### Stored data
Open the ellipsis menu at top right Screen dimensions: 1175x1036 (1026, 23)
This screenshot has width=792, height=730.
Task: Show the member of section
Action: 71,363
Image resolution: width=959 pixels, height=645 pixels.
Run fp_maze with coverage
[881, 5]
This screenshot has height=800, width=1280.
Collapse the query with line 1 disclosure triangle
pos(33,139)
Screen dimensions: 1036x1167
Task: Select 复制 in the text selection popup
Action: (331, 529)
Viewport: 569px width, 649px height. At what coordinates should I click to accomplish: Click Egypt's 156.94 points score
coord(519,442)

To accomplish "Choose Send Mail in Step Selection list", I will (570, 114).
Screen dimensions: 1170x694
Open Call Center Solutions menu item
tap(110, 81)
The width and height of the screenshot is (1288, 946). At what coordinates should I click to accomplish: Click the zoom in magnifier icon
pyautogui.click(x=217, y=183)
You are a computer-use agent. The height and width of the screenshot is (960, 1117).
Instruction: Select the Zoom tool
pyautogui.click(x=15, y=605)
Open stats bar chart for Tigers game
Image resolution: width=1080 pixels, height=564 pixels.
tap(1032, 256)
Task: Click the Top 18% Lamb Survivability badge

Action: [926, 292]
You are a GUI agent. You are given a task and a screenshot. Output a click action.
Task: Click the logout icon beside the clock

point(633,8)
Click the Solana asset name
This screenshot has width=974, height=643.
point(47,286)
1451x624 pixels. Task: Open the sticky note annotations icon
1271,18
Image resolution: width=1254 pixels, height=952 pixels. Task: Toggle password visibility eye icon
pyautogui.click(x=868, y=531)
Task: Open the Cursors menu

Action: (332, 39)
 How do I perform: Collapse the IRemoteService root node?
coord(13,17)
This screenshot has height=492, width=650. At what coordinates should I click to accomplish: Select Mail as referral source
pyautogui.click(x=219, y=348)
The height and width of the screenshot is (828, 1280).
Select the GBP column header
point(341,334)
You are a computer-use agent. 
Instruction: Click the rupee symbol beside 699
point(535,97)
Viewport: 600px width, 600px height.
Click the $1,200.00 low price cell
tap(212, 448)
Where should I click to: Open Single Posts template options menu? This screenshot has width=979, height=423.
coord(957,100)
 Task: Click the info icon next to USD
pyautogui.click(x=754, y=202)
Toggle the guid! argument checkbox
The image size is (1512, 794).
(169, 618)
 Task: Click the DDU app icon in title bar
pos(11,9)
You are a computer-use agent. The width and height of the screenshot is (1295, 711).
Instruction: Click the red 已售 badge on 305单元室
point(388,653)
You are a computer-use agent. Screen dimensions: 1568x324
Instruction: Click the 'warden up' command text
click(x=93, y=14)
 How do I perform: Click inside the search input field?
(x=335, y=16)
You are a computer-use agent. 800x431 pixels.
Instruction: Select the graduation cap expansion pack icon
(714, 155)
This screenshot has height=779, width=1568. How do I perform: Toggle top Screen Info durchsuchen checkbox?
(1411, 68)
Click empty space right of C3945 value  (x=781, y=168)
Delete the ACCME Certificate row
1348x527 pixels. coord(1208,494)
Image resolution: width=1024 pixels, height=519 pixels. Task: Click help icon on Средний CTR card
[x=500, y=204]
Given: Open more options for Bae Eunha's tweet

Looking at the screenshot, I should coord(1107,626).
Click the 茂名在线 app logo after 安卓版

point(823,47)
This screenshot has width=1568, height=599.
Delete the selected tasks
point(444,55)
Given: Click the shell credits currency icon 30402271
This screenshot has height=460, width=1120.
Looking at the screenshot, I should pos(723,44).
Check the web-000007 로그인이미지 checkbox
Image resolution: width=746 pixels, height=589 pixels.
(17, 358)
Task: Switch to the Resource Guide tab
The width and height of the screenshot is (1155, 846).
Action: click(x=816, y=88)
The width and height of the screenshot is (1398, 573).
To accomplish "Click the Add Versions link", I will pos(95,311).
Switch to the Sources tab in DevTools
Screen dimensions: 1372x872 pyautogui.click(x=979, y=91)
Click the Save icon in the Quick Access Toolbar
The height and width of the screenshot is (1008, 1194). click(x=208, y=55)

### Task goal
Across all the material above, work out how many lines hold the word "computer", and answer with that number only.

### Solution to this problem
5